§ Problem details: Count the lines in the material below that contain the string "pixels", matching case exactly. Give only the number.

§ Input data:
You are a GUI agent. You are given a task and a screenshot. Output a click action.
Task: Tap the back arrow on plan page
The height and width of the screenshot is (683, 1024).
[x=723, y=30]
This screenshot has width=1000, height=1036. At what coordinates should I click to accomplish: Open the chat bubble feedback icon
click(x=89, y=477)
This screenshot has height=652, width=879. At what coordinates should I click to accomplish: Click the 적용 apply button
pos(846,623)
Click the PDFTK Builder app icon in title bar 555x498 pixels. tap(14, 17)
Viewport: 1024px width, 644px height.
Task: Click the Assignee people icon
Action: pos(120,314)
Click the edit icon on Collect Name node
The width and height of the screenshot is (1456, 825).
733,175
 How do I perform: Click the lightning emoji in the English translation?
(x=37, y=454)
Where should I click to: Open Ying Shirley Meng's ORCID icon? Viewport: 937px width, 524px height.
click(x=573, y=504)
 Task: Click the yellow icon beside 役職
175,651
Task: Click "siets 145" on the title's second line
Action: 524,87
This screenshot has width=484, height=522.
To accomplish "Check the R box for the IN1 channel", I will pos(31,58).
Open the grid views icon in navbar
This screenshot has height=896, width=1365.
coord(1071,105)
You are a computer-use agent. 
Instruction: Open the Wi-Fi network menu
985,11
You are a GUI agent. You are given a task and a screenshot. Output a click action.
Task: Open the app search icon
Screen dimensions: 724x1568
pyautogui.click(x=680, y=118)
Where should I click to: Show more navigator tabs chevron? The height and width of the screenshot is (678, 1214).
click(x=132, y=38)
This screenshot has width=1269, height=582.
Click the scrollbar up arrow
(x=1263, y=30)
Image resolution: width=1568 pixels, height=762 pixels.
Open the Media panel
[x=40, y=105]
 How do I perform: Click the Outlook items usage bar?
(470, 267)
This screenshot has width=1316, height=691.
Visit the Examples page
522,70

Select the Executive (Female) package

§ Worked solution: 2